Source records:
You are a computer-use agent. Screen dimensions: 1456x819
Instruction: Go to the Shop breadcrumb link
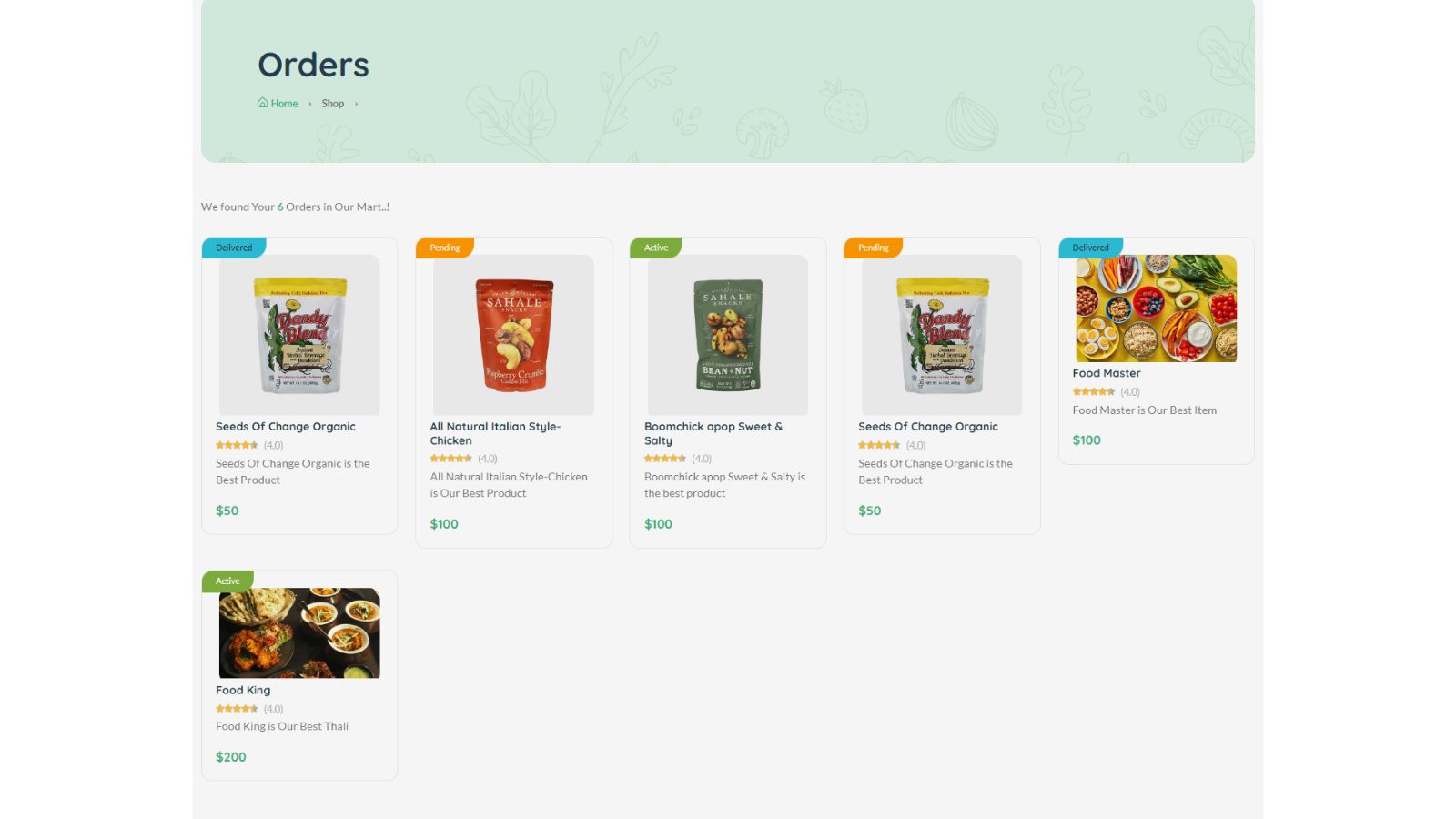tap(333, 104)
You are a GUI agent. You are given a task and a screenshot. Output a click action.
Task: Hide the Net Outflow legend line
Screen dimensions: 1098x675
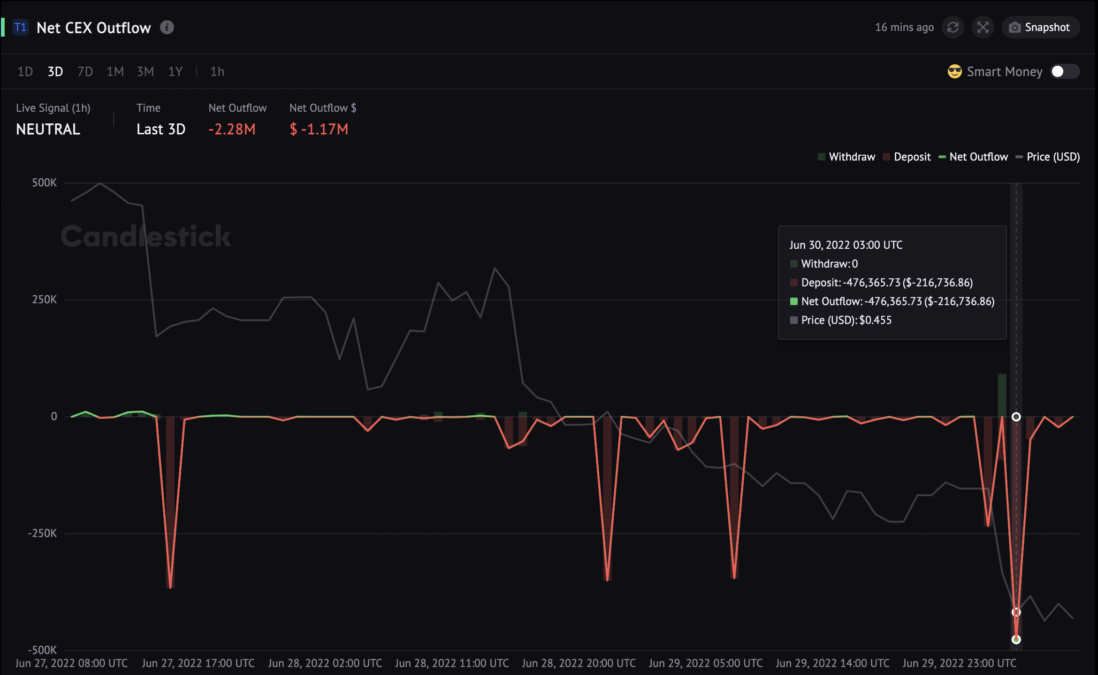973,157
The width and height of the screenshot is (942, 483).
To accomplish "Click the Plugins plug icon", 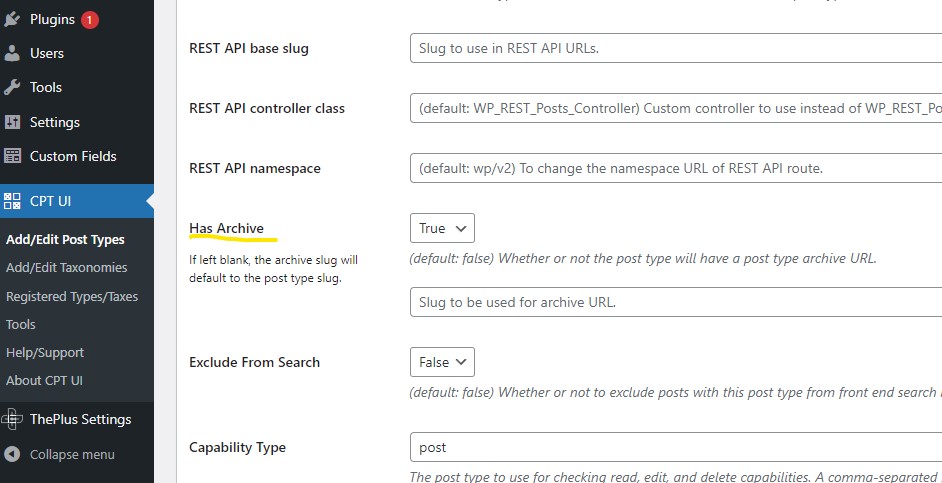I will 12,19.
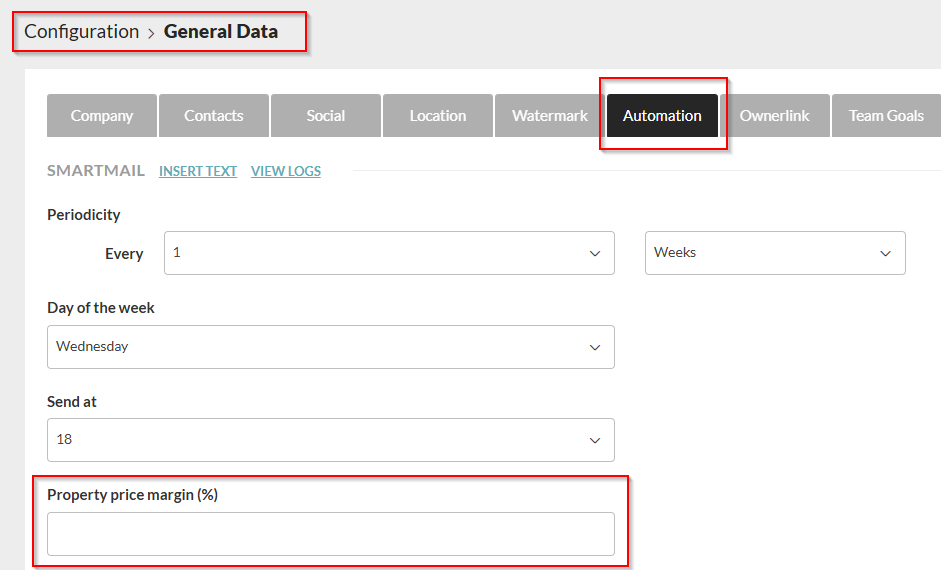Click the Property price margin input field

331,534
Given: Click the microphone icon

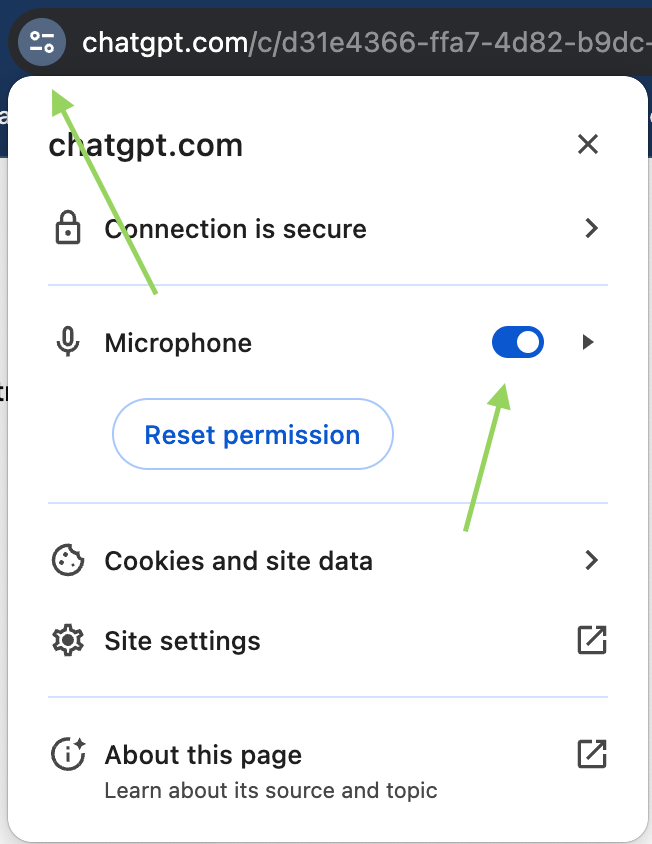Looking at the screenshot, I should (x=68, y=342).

**Work order**
Where a line above contains the word "agent", copy that line.

**Problem solution**
You are a computer-use agent. Screen dimensions: 1456x819
You are a GUI agent. You are given a task and a screenshot. Output a click action.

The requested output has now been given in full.